Fibrinolysins are now commonly used in clinical practice and clinicians are now more familiar with their use. As reviewed recently, several plasminogen activators are currently available (68). Urokinase, streptokinase, and the modified complex anistreplase are relatively less fibrin specific than recombinant tPA and its derivatives. Urokinase in its low molecular weight form is not generally available now owing to manufacturing issues that have yet to be fully resolved.
Plasminogen activators occupy a special niche in specific clinical scenarios in which fibrinolysis has been found to be of clinical benefit. In particular, plasminogen activators are now commonly used in the acute therapy of myocardial infarction (69). Thrombolytic therapy has more recently been advocated for therapy of acute ischemic stroke, within a 3-hour therapeutic window in patients with a clinically meaningful neurologic deficit, no evidence of intracranial bleeding by CT scan, and otherwise meeting rigorous exclusion criteria (70). Thrombolytic therapy can also be of advantage for patients with massive pulmonary embolism and hemodynamic instability. The use of thrombolytic agents for deep venous thrombosis is not routine (71), although this approach may be of value for highly selected patients with limb threatening thrombosis or extensive ileofemoral deep venous thrombosis who are therefore at risk for postphlebitic syndrome. Additionally, plasminogen activators are currently used in cases of organizing pleuritis, such as those associated with complicated parapneumonic pleural effusions. In this situation, the agents are locally instilled in order to promote degradation of pleural loculations in an effort to avoid surgical decortication (72–74). The intrapleural exudate is typically fibrinous early after injury. In a model of fibrosing pleuritis induced by tetracycline (75), either repeated intrapleural instillation of urokinase or heparin can attenuate pleural fibrosis (76).
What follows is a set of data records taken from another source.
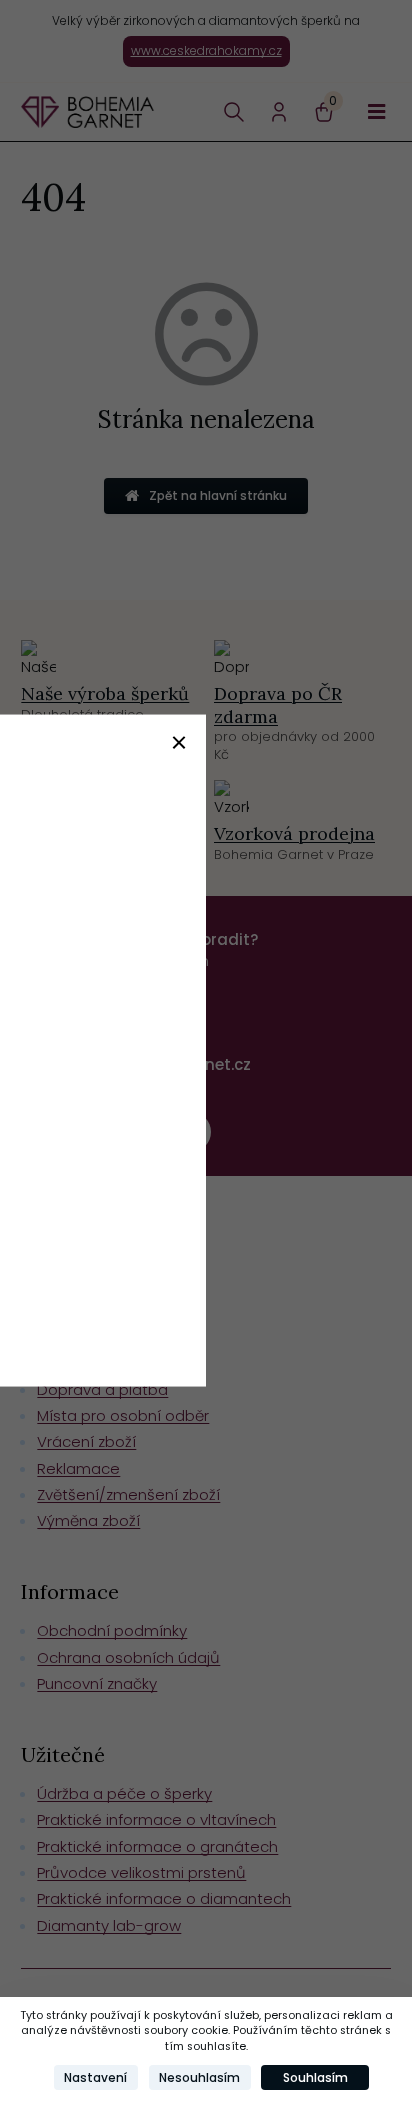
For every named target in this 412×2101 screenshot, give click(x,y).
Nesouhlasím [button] (199, 2077)
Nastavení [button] (95, 2077)
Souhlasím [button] (315, 2077)
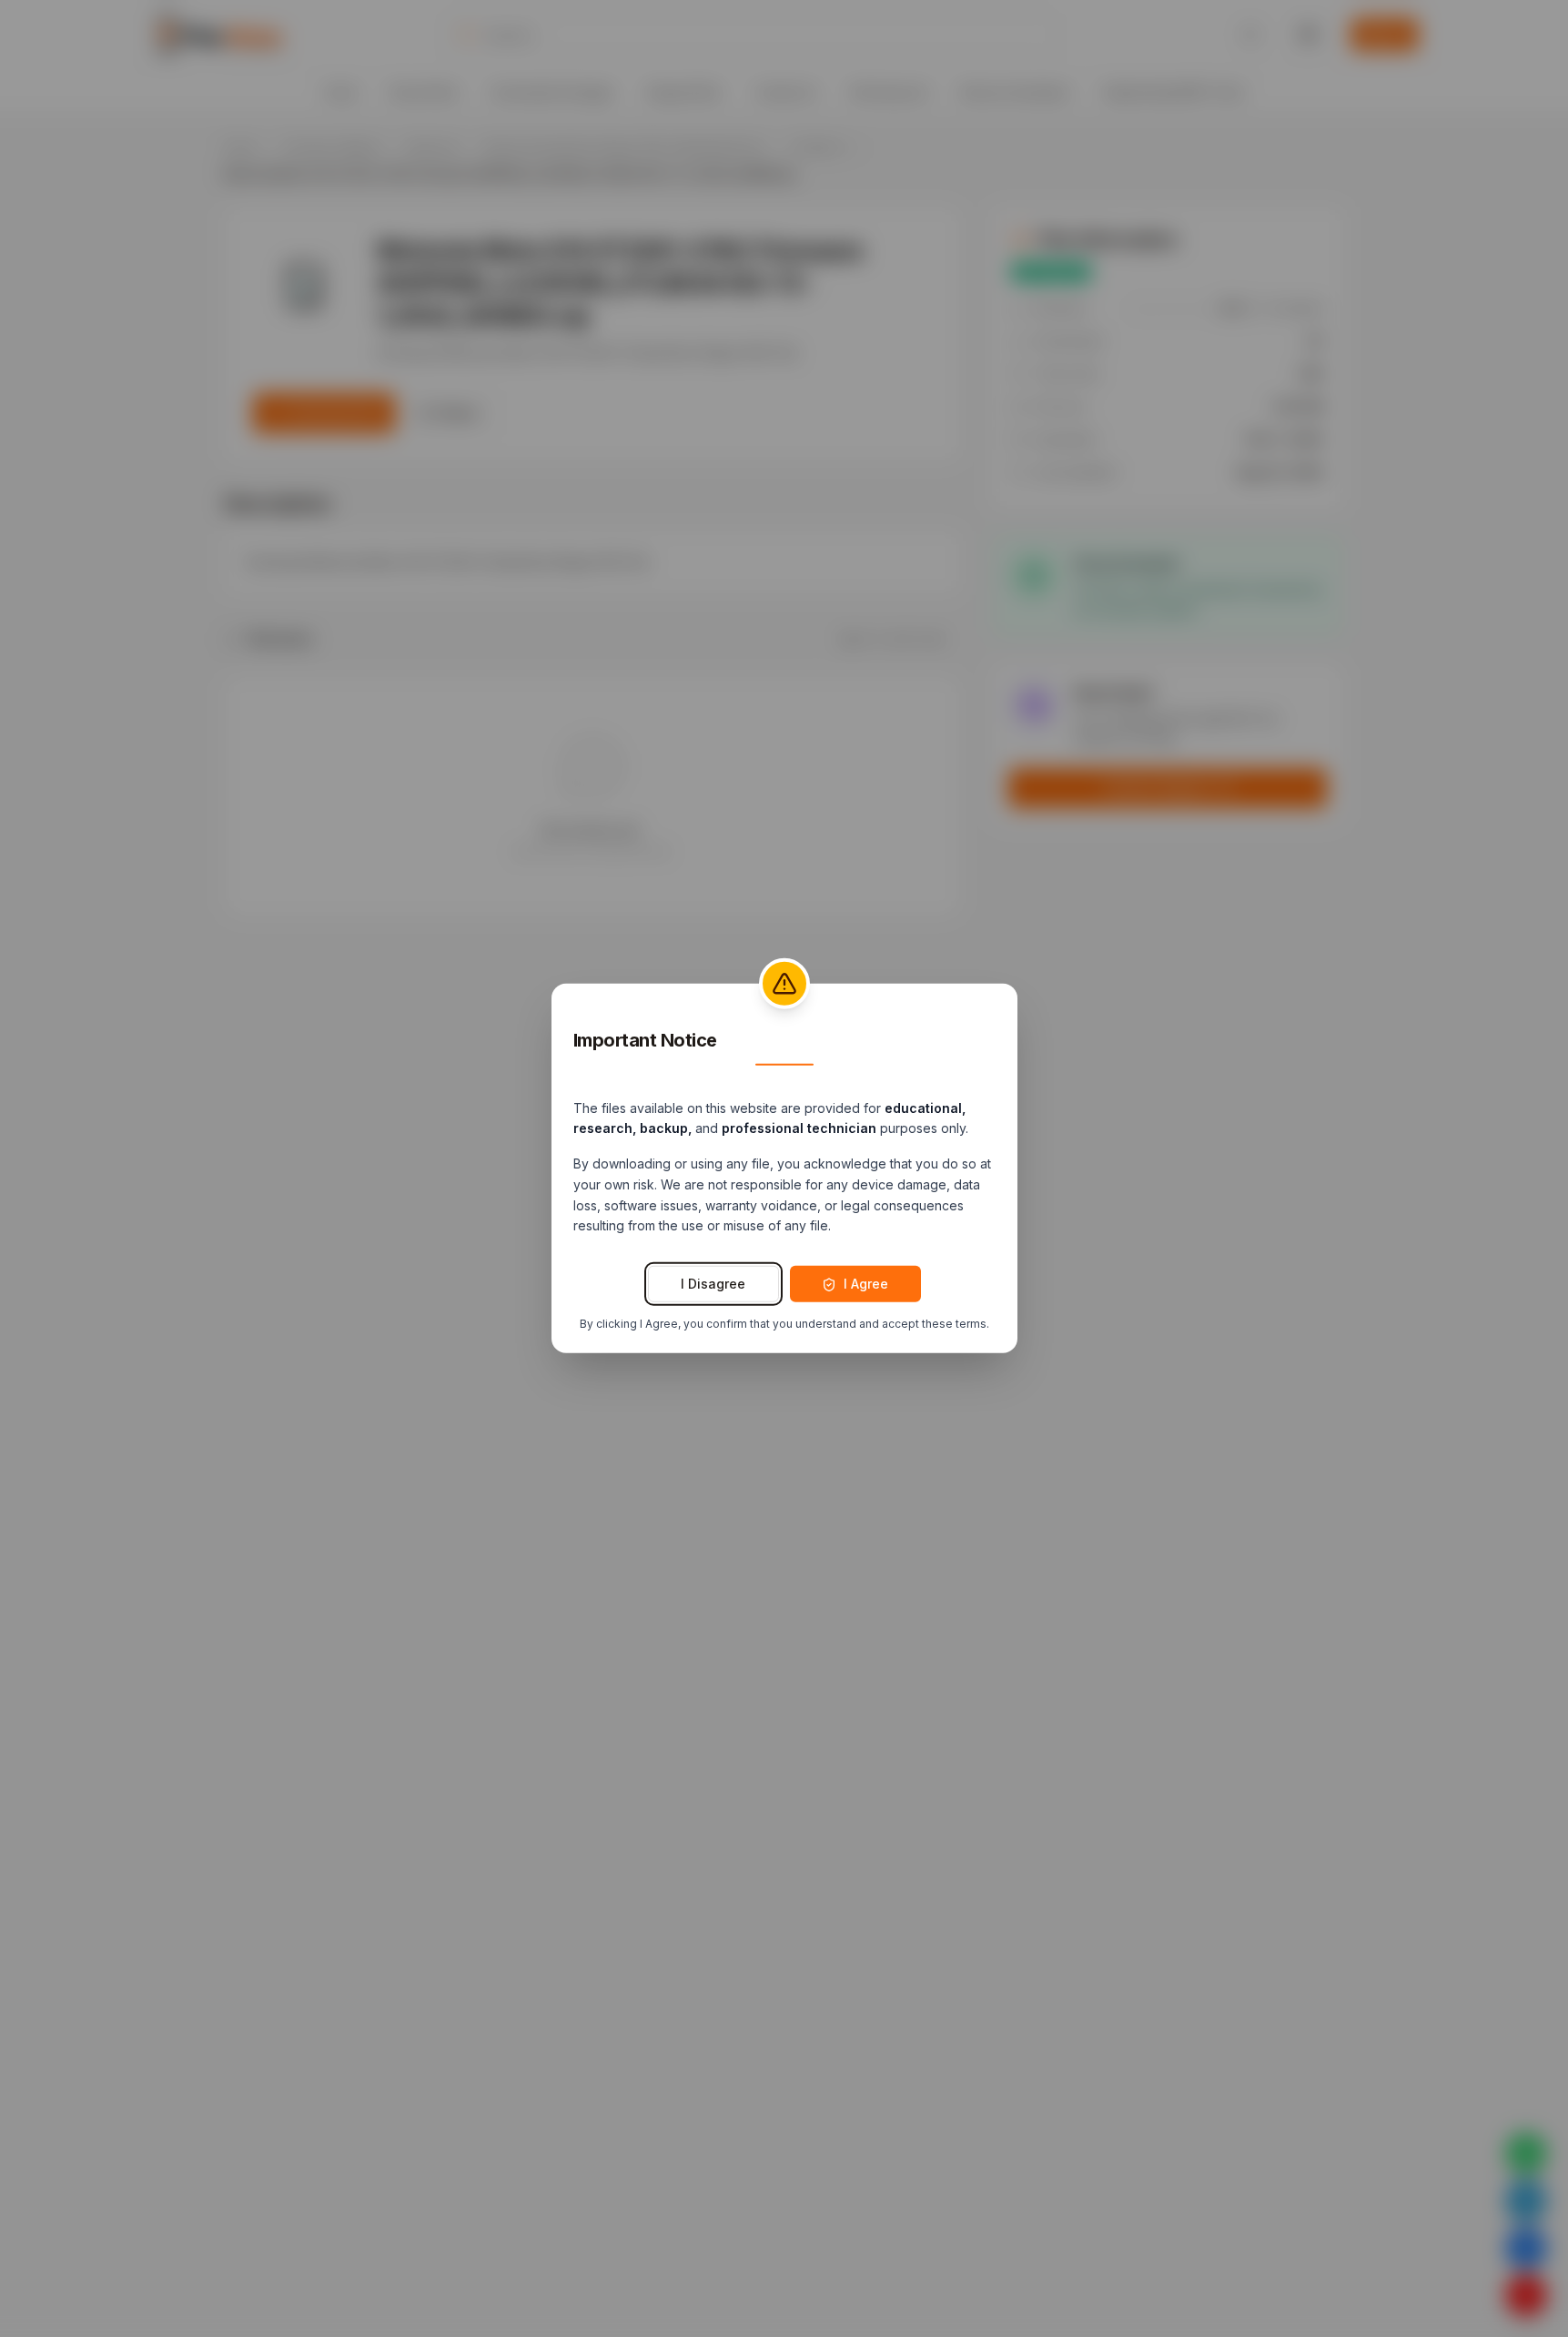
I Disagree (713, 1283)
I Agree (866, 1283)
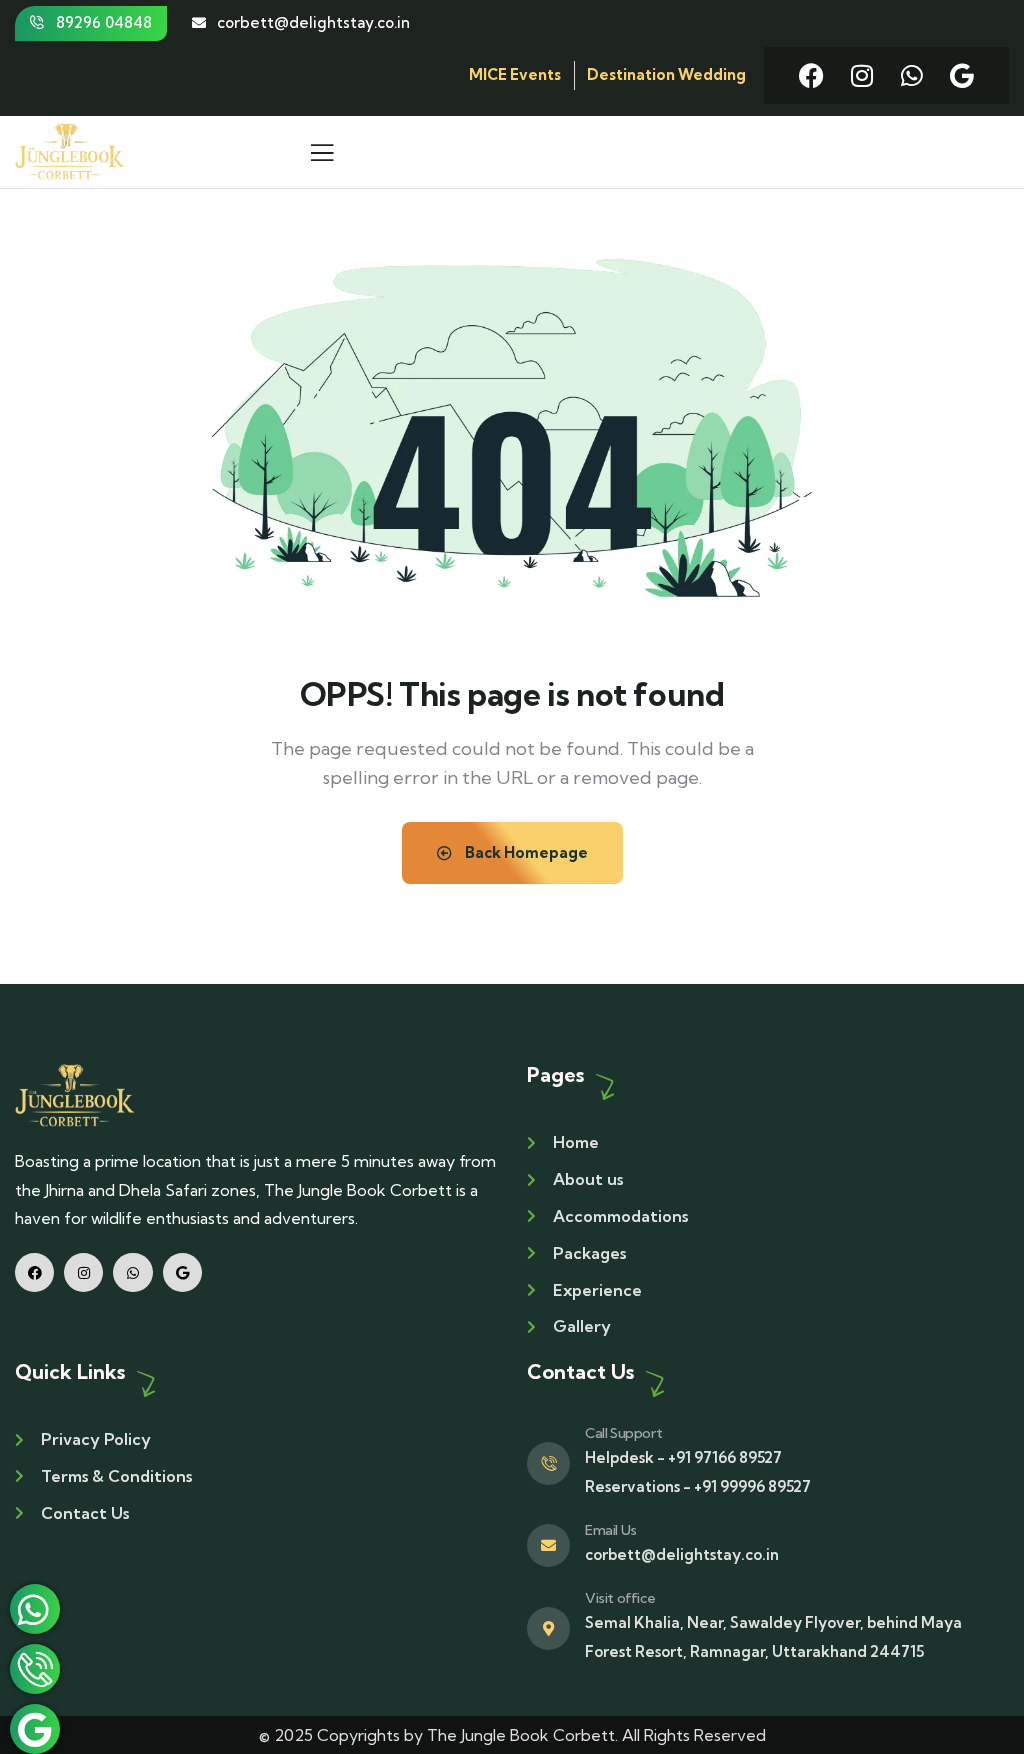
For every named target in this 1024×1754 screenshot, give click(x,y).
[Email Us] (548, 1545)
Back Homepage (525, 852)
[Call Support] (548, 1463)
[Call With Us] (35, 1669)
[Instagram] (861, 75)
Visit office (620, 1598)
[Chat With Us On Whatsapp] (35, 1609)
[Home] (75, 1095)
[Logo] (70, 151)
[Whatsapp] (911, 75)
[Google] (961, 75)
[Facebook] (811, 75)
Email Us (611, 1530)
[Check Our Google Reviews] (35, 1729)
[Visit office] (548, 1628)
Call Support (623, 1433)
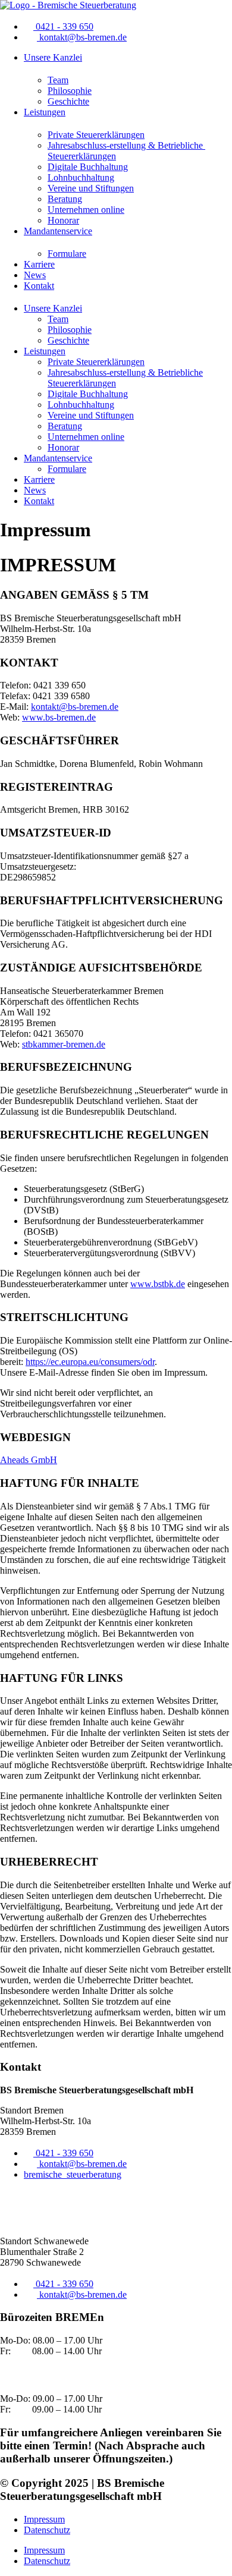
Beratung (65, 199)
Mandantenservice (58, 231)
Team (58, 80)
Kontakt (39, 286)
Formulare (67, 254)
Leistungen (44, 112)
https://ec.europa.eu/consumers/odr (90, 1362)
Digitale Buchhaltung (88, 167)
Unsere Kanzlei (53, 57)
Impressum (44, 2519)
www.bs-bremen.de (59, 717)
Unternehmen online (86, 210)
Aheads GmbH (28, 1460)
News (35, 275)
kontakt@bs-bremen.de (74, 707)
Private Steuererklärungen (96, 135)
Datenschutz (47, 2530)
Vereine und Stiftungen (91, 188)
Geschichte (68, 101)
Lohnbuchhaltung (81, 177)
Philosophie (70, 91)
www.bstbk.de (157, 1284)
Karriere (39, 264)
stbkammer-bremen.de (63, 1044)
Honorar (63, 220)
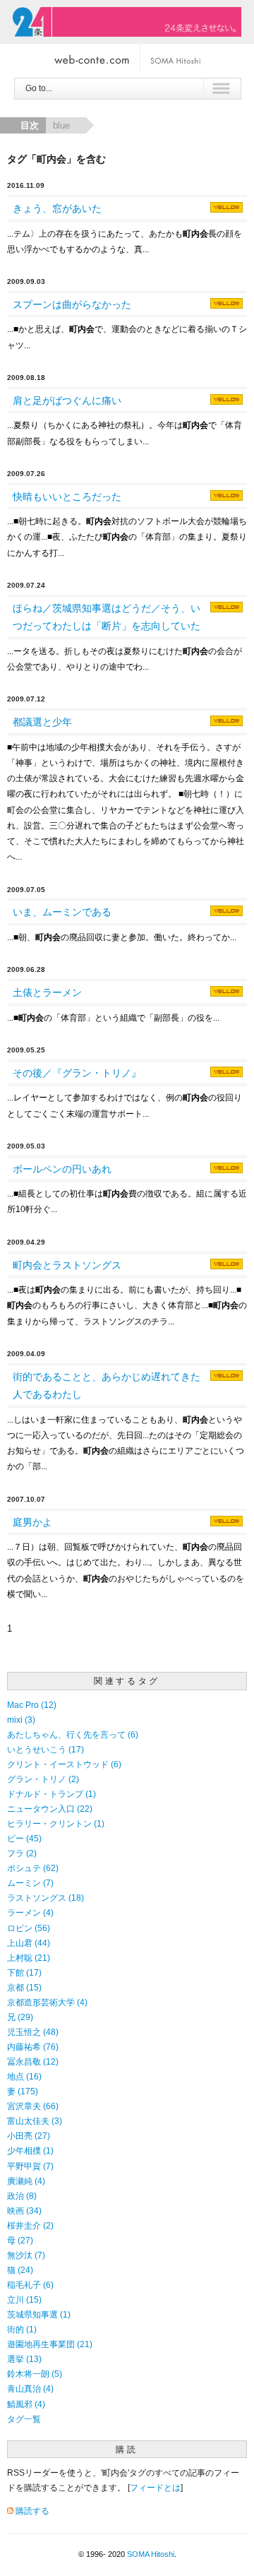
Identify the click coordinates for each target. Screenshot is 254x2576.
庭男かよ (32, 1522)
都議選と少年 (42, 722)
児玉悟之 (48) (33, 2031)
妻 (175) (22, 2091)
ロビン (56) (28, 1928)
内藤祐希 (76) (33, 2046)
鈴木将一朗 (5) (34, 2373)
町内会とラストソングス (67, 1265)
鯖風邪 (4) (26, 2404)
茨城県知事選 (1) (39, 2314)
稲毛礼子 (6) (30, 2284)
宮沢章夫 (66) (33, 2106)
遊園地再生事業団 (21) (49, 2344)
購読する (32, 2510)
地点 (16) (24, 2076)
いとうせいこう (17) (45, 1749)
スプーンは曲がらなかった (72, 304)
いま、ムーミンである (62, 912)
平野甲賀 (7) (30, 2166)
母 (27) (20, 2240)
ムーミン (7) (30, 1882)
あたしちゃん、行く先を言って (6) (72, 1734)
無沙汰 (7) (26, 2255)
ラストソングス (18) (45, 1897)
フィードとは (155, 2487)
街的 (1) (22, 2329)
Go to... (38, 88)
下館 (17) (24, 1972)
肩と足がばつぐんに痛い (67, 400)
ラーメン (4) (30, 1912)
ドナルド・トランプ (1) (51, 1793)
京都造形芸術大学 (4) (47, 2002)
Modifications of several plasminogen activators have been introduced into clinical use within the past few years. These modifications influence plasma half-life and fibrin specificity. For example, TNK-tPA or tenecteplase is modified at three separate sites and exhibits slightly greater fibrin specificity and a longer plasma half-life versus human recombinant tPA (68). Interestingly, the efficacy of several of these agents, used in the context of acute myocardial infarction, is actually rather similar despite profound differences in cost. For example, single-chain recombinant tPA and streptokinase both yield coronary patency rates of approximately 60%, comparable reocclusion rates of up to 20%, and improvement in survival with comparable rates of bleeding complications, including intracranial bleeding in up to 0.5% of cases (69). The cost of a course of streptokinase, which is associated with allergic reactions, is approximately $500 wholesale, whereas that of recombinant single-chain tPA (Alteplase), which does not elicit allergic reactions, is generally in excess of five times as much (69). Rather than tPA or its congeners, uPA or streptokinase was used in most of the small interventional studies of severely ill ARDS patients noted above. Because the data are preliminary and derive from the analysis of small numbers of patients, it is currently unclear whether there might be any difference in the efficacy or safety of any of the available fibrinolysins when used in the setting of ARDS. Although the available interventional studies suggest the possibility of benefit in cases of severe ARDS, the use of any available agent in this context is not routine and the benefits and risks of this approach in these seriously ill patients are yet to be established. In most of the available reports, the fibrinolysins have been administered intravenously in ARDS patients and it is currently unclear as to whether inhalational administration would be more effective or safer.